自動化の相談を受けると、たいてい「どこまで自動にできますか」と聞かれます。私が先に決めているのは、その逆です。どこを人に残すかを先に決めます。
送り状づくりは、地味に時間を食う仕事
商品を発送する仕事をしていると、配送伝票——いわゆる送り状の作成が毎日発生します。宛先、品名、個数、サイズ。ひとつひとつは数分の作業ですが、件数が積み上がると馬鹿になりません。しかも単純な転記作業なのに、間違えると迷惑がかかるという、いちばん気を遣う種類の仕事です。
そこで自動化に踏み切りました。注文の情報から、宛先も品名も個数も自動でそろえて、伝票の内容を画面に出すところまで。
それでも「発行」だけは人が押す
ここで決めたのが、今日の本題です。
確認画面を出すところまでは全部自動。ただし「発行」ボタンを押す最後の操作だけは、必ず人が行う。
理由は単純で、発行は取り消しが効かない操作だからです。伝票を出してしまえば、番号が確定します。集荷にも回ります。費用も発生します。間違っていたと後から気づいても、「無かったこと」にはできません。
一方で、確認画面を出すところまでは、何度やり直しても実害がありません。間違っていれば作り直せばいい。この違いが、そのまま線引きになりました。
実際の運用はこうなっている
流れにすると、こうです。
- 注文の情報から、宛先・品名・個数・サイズを自動でそろえる(自動)
- 伝票の内容を確認画面に表示する(自動)
- 担当者が画面を見て、宛先と品名と個数を目で確認する(人)
- 問題なければ発行ボタンを押す(人)
3と4は、慣れれば十数秒です。
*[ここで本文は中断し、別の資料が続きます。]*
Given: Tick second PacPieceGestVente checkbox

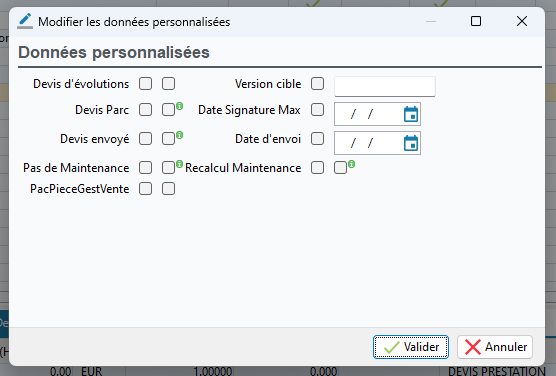Looking at the screenshot, I should 168,189.
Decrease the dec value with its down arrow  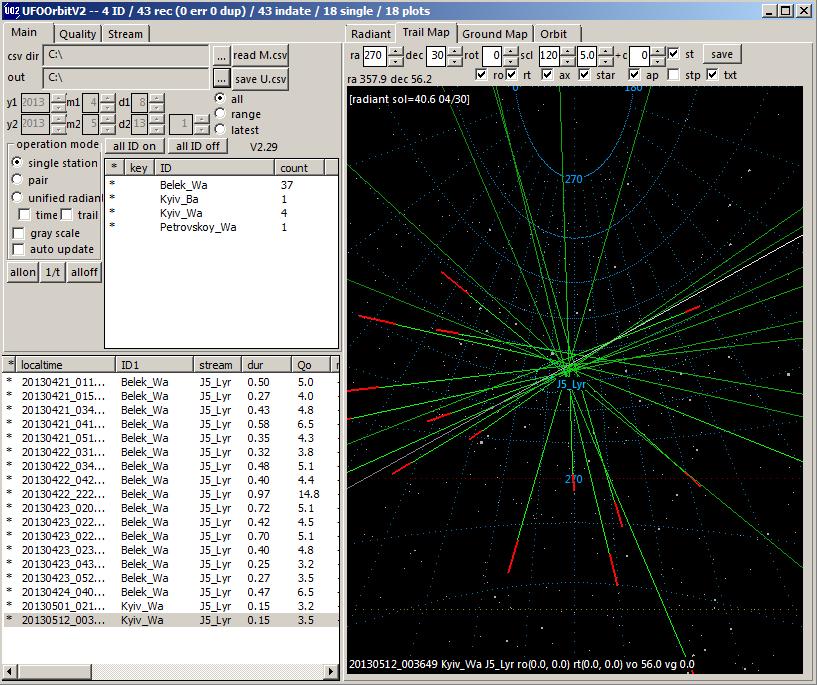pyautogui.click(x=454, y=59)
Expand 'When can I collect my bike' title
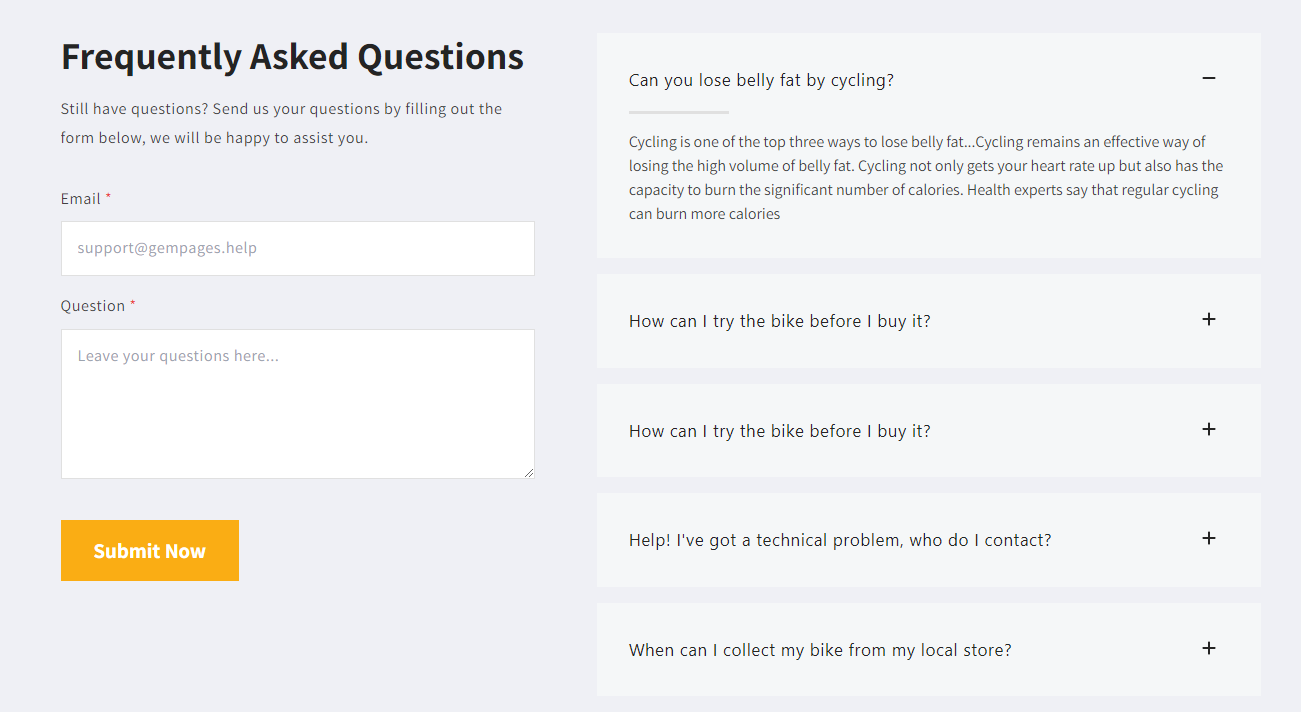1301x712 pixels. tap(819, 650)
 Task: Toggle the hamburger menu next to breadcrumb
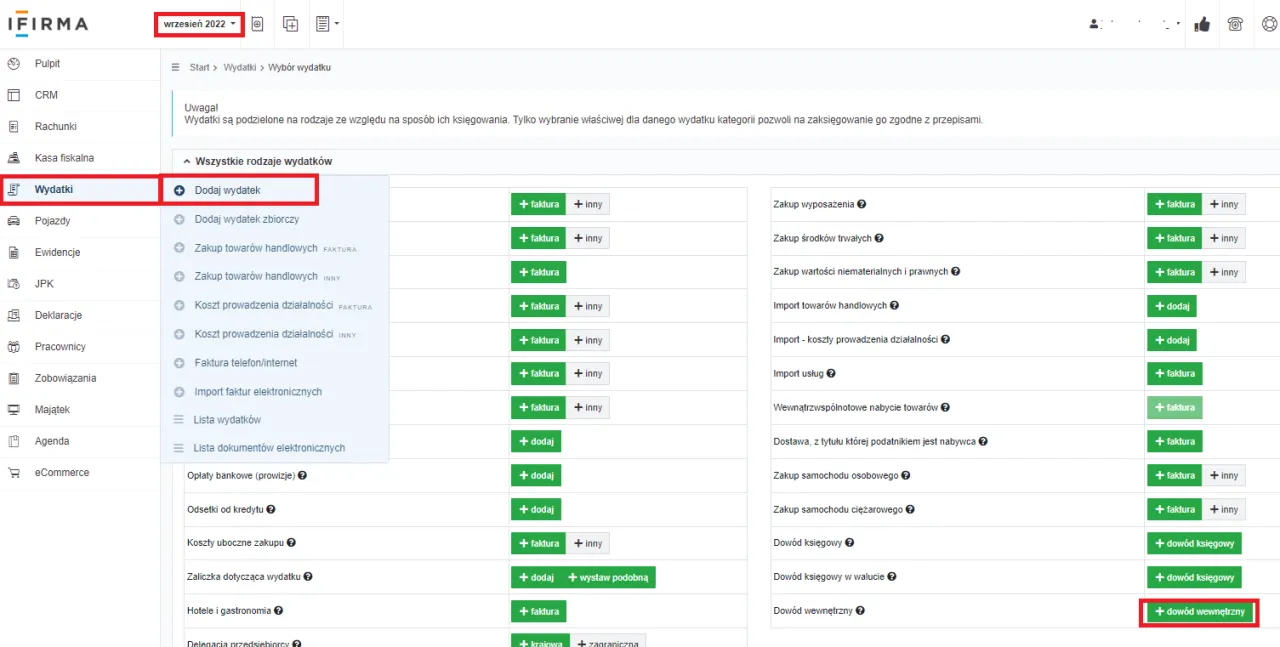pyautogui.click(x=176, y=68)
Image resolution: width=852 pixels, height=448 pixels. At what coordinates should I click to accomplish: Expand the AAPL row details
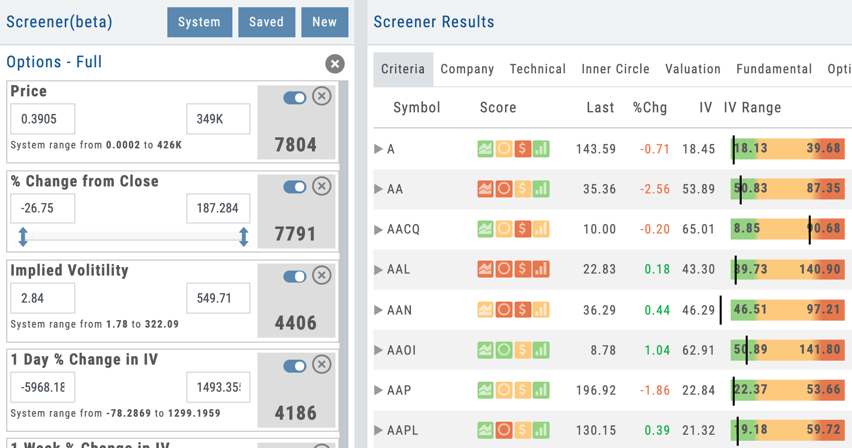click(x=378, y=430)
1と2の手間が消えているので、全体としては大幅に楽になっています。時間を稼いだのは自動化の部分で、安全を担保しているのは人が残った部分、という役割分担です。
この形にしてから、誤発行のトラブルは起きていません。もちろん件数も期間も限られた話で、これから先も絶対に起きないとは言えません。ただ、起きるとしたら人が確認した上で起きるという状態にはなりました。これは大きな違いだと思っています。
「全部自動」にしなかったのは、こわがりだからではない
正直に言うと、最初は全部自動にしたい気持ちがありました。発行まで通せば、人の手はゼロになります。
やめた理由は2つあります。
ひとつは、取り消せないから。やり直せる作業とやり直せない作業では、失敗したときのコストがまったく違います。やり直せる作業の自動化は、失敗しても学習ですが、やり直せない作業の失敗は、そのまま相手先への迷惑になります。
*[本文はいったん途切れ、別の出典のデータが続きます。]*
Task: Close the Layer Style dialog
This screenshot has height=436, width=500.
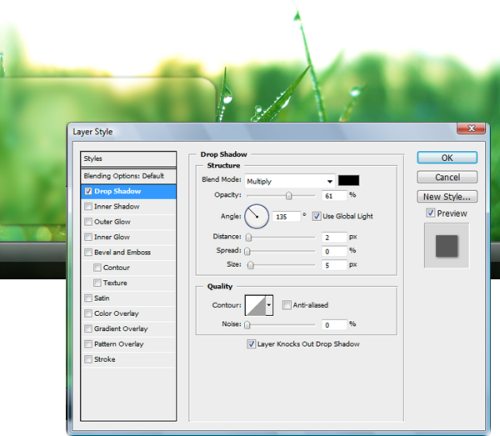Action: (471, 128)
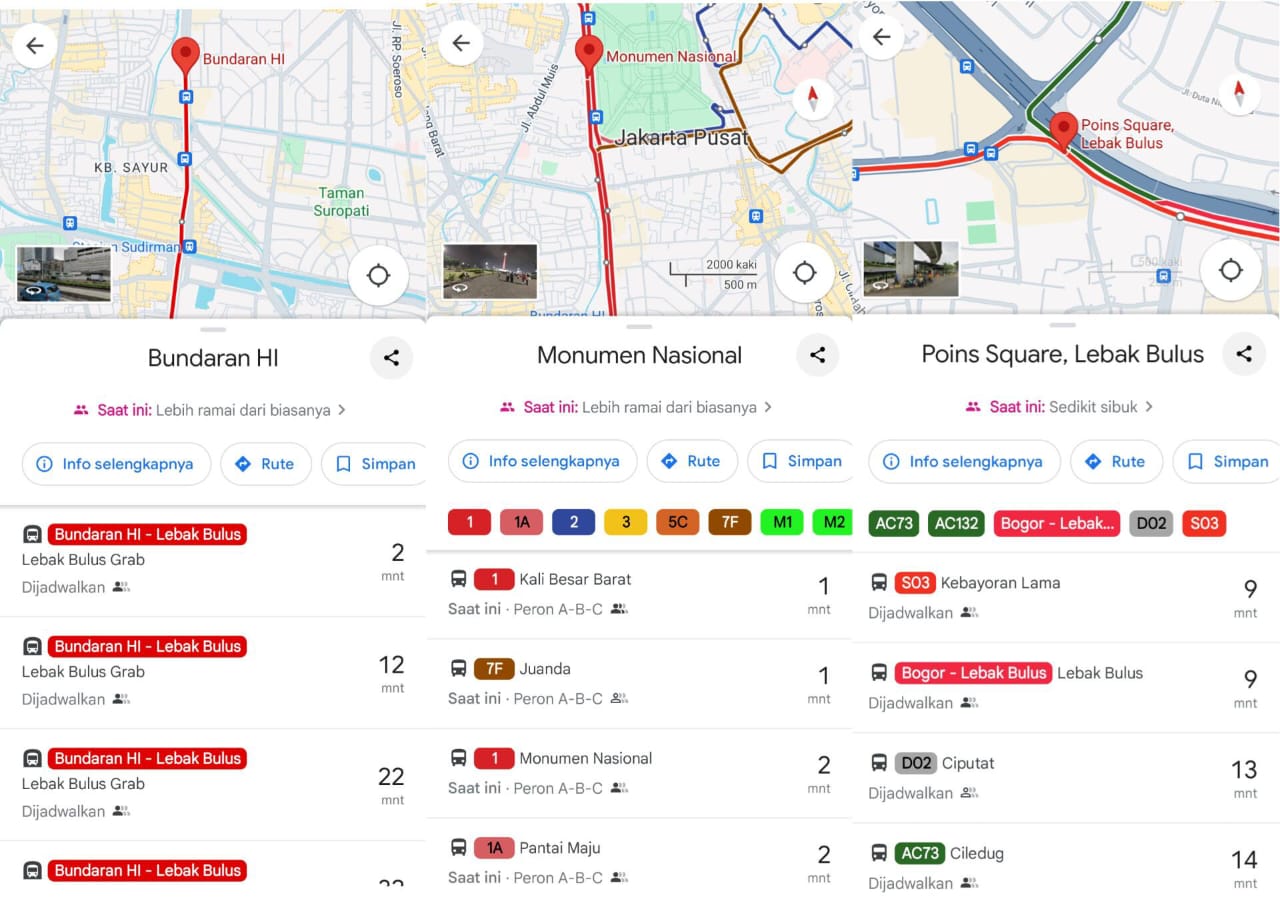Viewport: 1280px width, 903px height.
Task: Tap the share icon for Poins Square
Action: 1244,353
もうひとつは、人が見ないと気づけない種類の間違いがあるから。データとしては正しくても、「この宛先にこの品名は、たぶんおかしい」という違和感は、担当者が画面を見た瞬間に気づきます。この違和感は、まだ機械には出せません。
自動化を始める人へ、線の引き方
これから自動化を進めるなら、紙に2列で書き出すところから始めるのをおすすめします。
| 自動にしてよい | 人が最後に押す |
|---|---|
| 情報を集める | 発行・送信・公開する |
| 転記する・並べる | お金が動く操作 |
| 下書きを作る | 取り消せない操作 |
| 確認画面を出す | 相手に届いてしまう操作 |
判断の基準は、作業が難しいかどうかではなく、間違えたときにやり直せるかどうかです。難しい作業ほど人がやるべき、と考えると、たいてい自動化は進みません。逆に、簡単でも取り消せない作業は人に残す。この基準にすると、線がはっきりします。
そして、その線はその日の忙しさで動かさないこと。急いでいる日ほど、ボタンひとつ飛ばしたくなります。飛ばしたくなる日こそ、線が効いている日です。
まとめ
自動化のコツは、どこまで機械に任せられるかを競うことではなく、任せた先に人の指を1本だけ残しておくことでした。残す場所を先に決めておくと、それ以外は思い切って任せられます。安心して自動化を広げるための、いちばん現実的なやり方だと思っています。
※本記事は、筆者が自社で実際に運用している一例です。扱う商品・配送方法・使っているシステムによって、適した設計は変わります。導入する際は、まず少量の件数で試してから広げることをおすすめします。